I don't think you can do that.

However, you can restrict who will receive your news feeds; if you don't receive a user's news feed, there is no use to follow that user.
There is a choice between:

Nobody
Everybody
Members only
People that you follow
The option is in your account under "Privacy".


----------



## Şafak

You're saying I can't know who's stalking me online? I don't think this is how the function should work.


----------



## siares

You should get an alert first time somebody starts, in the old forum it worked. I'll follow you now.


----------



## Şafak

siares said:


> You should get an alert first time somebody starts, in the old forum it worked. I'll follow you now.
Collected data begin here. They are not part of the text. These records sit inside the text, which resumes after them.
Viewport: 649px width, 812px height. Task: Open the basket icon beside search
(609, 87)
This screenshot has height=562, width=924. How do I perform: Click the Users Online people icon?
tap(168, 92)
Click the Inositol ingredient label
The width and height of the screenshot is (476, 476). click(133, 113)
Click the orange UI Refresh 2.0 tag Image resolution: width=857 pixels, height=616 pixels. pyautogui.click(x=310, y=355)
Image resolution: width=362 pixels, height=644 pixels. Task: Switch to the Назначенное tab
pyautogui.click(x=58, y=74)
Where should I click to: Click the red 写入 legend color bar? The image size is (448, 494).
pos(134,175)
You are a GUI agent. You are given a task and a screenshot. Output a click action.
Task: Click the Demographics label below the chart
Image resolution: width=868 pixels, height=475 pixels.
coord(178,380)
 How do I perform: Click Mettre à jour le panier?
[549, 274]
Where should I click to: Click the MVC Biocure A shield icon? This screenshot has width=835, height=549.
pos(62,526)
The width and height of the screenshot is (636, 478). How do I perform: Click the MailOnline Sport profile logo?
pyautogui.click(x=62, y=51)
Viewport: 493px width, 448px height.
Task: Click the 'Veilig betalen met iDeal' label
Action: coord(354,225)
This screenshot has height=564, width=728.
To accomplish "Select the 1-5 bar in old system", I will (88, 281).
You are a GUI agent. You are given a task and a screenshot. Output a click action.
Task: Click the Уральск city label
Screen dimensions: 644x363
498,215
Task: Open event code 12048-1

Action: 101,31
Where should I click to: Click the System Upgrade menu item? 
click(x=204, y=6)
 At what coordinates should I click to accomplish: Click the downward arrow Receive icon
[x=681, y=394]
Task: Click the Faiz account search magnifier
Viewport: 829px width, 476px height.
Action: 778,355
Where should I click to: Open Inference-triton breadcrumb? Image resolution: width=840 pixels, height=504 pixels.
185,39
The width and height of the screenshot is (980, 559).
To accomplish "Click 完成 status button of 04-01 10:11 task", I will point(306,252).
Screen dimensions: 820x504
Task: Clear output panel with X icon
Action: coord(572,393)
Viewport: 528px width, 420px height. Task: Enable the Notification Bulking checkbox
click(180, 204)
Yes, I just got the pop-up that siares is now stalking me   . Thanks.


----------



## siares

Make sure it is worth my while! I think reactions in newsfeed are pointless. I don't look at it, when I have time I usually just browse replies to any topics and always discover something I didn't know I don't know how to explain. Reactions don't help any. It is as though I went to a website and set up alert for Douglas Adams's essays, regardless of topic; and then I got alert whenever he read another author's essay; not when he wrote something new.


----------



## elroy

Şafak said:


> I just got the pop-up that siares is now stalking me  .


I think that’s all you get, though.  You can’t check who all’s following you at any given point, and I think if they unfollow you you don’t get notified.


----------



## Peterdg

Şafak said:


> You're saying I can't know who's stalking me online? I don't think this is how the function should work.


It has been removed for privacy reasons. See *here* (and the following post).


----------



## elroy

You can still access the list of members you are following.


----------



## velisarius

What I get from previous posts in this thread is that if someone else is following me they are stalking me, but if I'm following someone it's because I love to read their posts. That can't be right.

I suggest we give up on the somewhat paranoid idea that following someone on WR is  "stalking". As others have noted, there are other, more subtle, ways of watching someone else's activities than by "following" them.


----------



## bearded

Şafak said:


> By the way, friends, how do we see those who're following you? I bet some people might have started to follow me. Where's a full list of my fans?


See here: Followers


----------



## Şafak

velisarius said:


> What I get from previous posts in this thread is that if someone else is following me they are stalking me, but if I'm following someone it's because I love to read their posts. That can't be right.
> 
> I suggest we give up on the somewhat paranoid idea that following someone on WR is  "stalking". As others have noted, there are other, more subtle, ways of watching someone else's activities than by "following" them.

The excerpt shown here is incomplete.